SOLUÇÃO. ─ Assim como o batismo, pela ablução do corpo, causa a purificação espiritual das máculas espirituais, assim também este sacramento, pela medicação sacramental exterior, produz a cura interior; e assim como a ablução do batismo produz o efeito da ablução corporal, porque também produz a purificação do corpo, assim, a extrema unção produz o efeito de uma medicação corporal, isto é, a saúde do corpo. Mas com a diferença, que a ablução corporal, pela propriedade mesma natural do elemento, produz a purificação do corpo e por isso sempre a produz. Ao passo que a extrema unção não causa a saúde do corpo por propriedade natural da matéria, mas por virtude divina, que obra racionalmente. E como um princípio operativo não produz nunca um efeito secundário, senão enquanto este importa ao principal, por isso este sacramento não causa nunca a saúde do corpo senão enquanto esta importa a saúde espiritual. - E então a produz sempre, contanto que não haja impedimento por parte de quem a recebe.

DONDE A RESPOSTA À PRIMEIRA OBJEÇÃO. ─ A objeção prova que a saúde do corpo não é o efeito principal deste sacramento. O que é verdade.

RESPOSTA À SEGUNDA. ─ Deduz-se clara do que foi dito.

RESPOSTA À TERCEIRA. ─ A referida oração é a forma deste sacramento, como se disse. Por onde, tem ele da sua forma a eficácia, por si mesma, para produzir a saúde do corpo.

Art. 3 — Se este sacramento imprime caráter.

O terceiro discute-se assim. ─ Parece que este sacramento imprime caráter.

1. Pois, o caráter é um sinal distintivo. Ora, assim como o batizado se distingue do não batizado, assim o ungido do não ungido. Logo, assim como o batismo imprime caráter, assim também a extrema unção.

2. Demais. ─ Nos sacramentos da ordem e da confirmação também se faz unção, como neste sacramento. Ora, naqueles imprime caráter. Logo, também neste.

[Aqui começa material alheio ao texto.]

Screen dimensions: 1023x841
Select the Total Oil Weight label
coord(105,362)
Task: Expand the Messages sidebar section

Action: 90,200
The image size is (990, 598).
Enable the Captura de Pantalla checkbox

3. Demais. ─ Todo sacramento inclui os seguintes elementos: o que é só realidade, o que é só sacramento, e o que é realidade e sacramento. Ora, nada podemos distinguir, neste sacramento, que seja realidade e sacramento, senão o caráter. Logo, este sacramento também imprime caráter. Mas, em contrário. ─ Nenhum sacramento, que imprima caráter, pode ser renovado. Ora, este o pode, como diremos. Logo, não imprime caráter.

2. Demais. ─ A diferença fundada no caráter sacramental é a que se faz entre os fiéis da Igreja militante. Ora, a extrema unção é conferida a quem deixa, pela morte, de fazer parte dessa Igreja. Logo, não imprime caráter.

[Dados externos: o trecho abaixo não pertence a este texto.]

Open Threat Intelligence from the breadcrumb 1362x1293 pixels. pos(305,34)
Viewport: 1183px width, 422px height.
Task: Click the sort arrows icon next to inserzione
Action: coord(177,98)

SOLUÇÃO. ─ Só imprimem caráter aqueles sacramentos que nos destinam a um fim sagrado. Ora, este sacramento serve apenas de remédio; nem destina ninguém a fazer ou a receber nada de sagrado. Logo, não imprime caráter.

DONDE A RESPOSTA À PRIMEIRA OBJEÇÃO. ─ O caráter produz a distinção dos estados, quanto à atividades de cada um dentro da Igreja; mas uma unção não estabelece nenhuma diferença de estado entre os fiéis.

RESPOSTA À SEGUNDA. ─ A unção feita na ordem e na confirmação é a da consagração, que destina o homem a um estado sagrado. Ora, a unção de que tratamos, é para curar. Logo, o símile não colhe.

RESPOSTA À TERCEIRA. ─ A realidade e o sacramento da extrema unção não é o caráter, mas uma devoção interior, que é a unção espiritual.